Unfortunately, we're just left with a film that we won't think twice about because somehow, it completely lacks depth, when it is obviously a highly emotional trauma and epiphany in someone's life. The hallucination/flashback scenes were just pointless filler, making this film a real drag. I think this doesn't give credit to the guy's experience, or highlight the love for his family that gave him the will to survive. Blockbusters with their flashy sounds, quick, gaping-hole plots, and trying to appeal to an audience that they treat with an attention span of a goldfish isn't ever going to offer anything that even touches on human emotion. Entertaining...?

3 comments:

Maxine said...

Have you ever seen Touching the Void? It is based on mountain climber Joe Simpson's experience when his climbing partner cuts the rope that binds them together, believing him to be dead and leaving him to fall into a crevasse in the Andes? With a broken leg and no food or water he makes it back down to base camp, but what he endured during the climb down kept me awake all night after I saw it.
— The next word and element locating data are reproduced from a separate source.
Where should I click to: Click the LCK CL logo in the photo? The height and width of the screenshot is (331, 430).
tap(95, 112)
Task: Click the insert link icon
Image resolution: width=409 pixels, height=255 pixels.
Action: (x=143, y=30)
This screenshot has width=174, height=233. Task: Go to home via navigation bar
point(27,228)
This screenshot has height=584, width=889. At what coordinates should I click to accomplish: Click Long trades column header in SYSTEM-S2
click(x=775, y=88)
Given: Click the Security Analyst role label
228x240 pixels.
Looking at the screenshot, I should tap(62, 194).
It really does show you the human spirit and how strong the will is to survive.

Paul said...

I wasn't impressed with this either and had to check imdb to see if the director info was correct!
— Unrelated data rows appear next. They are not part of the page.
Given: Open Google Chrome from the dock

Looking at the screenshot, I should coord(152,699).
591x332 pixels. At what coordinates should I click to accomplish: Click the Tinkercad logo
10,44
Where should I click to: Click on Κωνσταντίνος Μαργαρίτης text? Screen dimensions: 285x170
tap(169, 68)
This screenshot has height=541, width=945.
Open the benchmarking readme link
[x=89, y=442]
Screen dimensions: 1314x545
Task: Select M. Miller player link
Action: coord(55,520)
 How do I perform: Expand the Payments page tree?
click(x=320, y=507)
It reminded me of one of those OMG cable programmes where they show True Stories Of Human Grit -- only this gave it 80 more minutes than cable TV would.

Maxine said...

Ouch! That's a bit cynical!! I saw another documentary that Joe Simpson narrated about a failed climb and rescue attempt but can't remember where it was. It was the 1930s I think and a climber was dangling at the end of the rope, he eventually froze to death there. I'm not too keen on those cable programmes either but Touching the Void really had an effect on me.